Defining General Transcription Factors
General transcription factors are a distinct class of proteins that play a foundational role in initiating transcription by RNA polymerase II in eukaryotic cells. They are essential for the transcription of nearly all protein-coding genes. These factors assemble at specific DNA sequences called promoters to activate the copying of genetic information from DNA into messenger RNA.
The main general transcription factors include TFIIA, TFIIB, TFIID, TFIIE, TFIIF, and TFIIH. This set of proteins forms a complex assembly at the promoter region of a gene. Unlike regulatory transcription factors that modulate the rate of transcription in a gene-specific manner, GTFs provide the core machinery required for the basic act of transcription. GTFs are highly abundant and necessary for the expression of a vast majority of protein-coding genes, while regulatory factors are numerous and allow for precise control over individual genes.
The Orchestrated Process of Transcription Initiation
Transcription initiation is a highly coordinated process involving the sequential assembly of general transcription factors and RNA polymerase II to form a pre-initiation complex (PIC) at the gene’s promoter. This assembly begins with TFIID, the first general transcription factor to bind to the promoter. TFIID is composed of the TATA-binding protein (TBP) and several TBP-associated factors (TAFs), which recognize specific DNA sequences within the promoter, such as the TATA box, typically found about 25 to 35 base pairs upstream of the transcription start site. TFIID acts as a crucial scaffold for the subsequent recruitment of other components.
Following TFIID’s binding, TFIIA joins the complex, interacting with TBP within TFIID. TFIIA helps to enhance and stabilize TFIID’s binding to the promoter DNA. Its presence contributes to the overall stability of the forming pre-initiation complex. Next, TFIIB binds to the TFIID-DNA complex, serving as a crucial bridge. TFIIB recognizes a specific DNA sequence called the B recognition element (BRE) within the promoter, and its binding is important for recruiting RNA polymerase II and influencing the precise transcription start site.
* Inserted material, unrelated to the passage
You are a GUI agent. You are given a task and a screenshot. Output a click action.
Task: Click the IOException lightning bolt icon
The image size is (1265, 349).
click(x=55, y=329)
RNA polymerase II, the enzyme responsible for synthesizing RNA, is then recruited to the promoter, often in conjunction with TFIIF. TFIIF associates with RNA polymerase II, helping to prevent its non-specific binding to DNA outside the promoter region. This factor also stabilizes the interaction between RNA polymerase II, TBP, and TFIIB, correctly positioning the polymerase at the start site. The final general transcription factors to join the complex are TFIIE and TFIIH. TFIIE’s role includes recruiting TFIIH to the initiation complex.
TFIIH is a multi-subunit complex with distinct enzymatic activities essential for transcription initiation. It contains helicase subunits, XPB and XPD, that unwind the DNA double helix at the transcription start point. This unwinding creates a transcription bubble, providing RNA polymerase II access to the DNA template strand for RNA synthesis.
Additionally, TFIIH possesses kinase activity, primarily through its CDK7 subunit. This kinase phosphorylates the C-terminal domain (CTD) of RNA polymerase II on specific serine residues. This phosphorylation event is a key signal that triggers RNA polymerase II to disengage from the promoter and begin the elongation phase of transcription, where the RNA chain is synthesized.
The Essential Role of General Transcription Factors
General transcription factors are fundamental components for RNA polymerase II-mediated transcription in eukaryotic cells. Their coordinated actions form the basic machinery that enables the expression of protein-coding genes. Without the precise and sequential assembly and functions of these factors, RNA polymerase II would be unable to accurately or efficiently initiate the process of transcription. These factors are universally required across various cell types and organisms for the basic act of gene expression, making it possible for cells to read and implement their genetic instructions.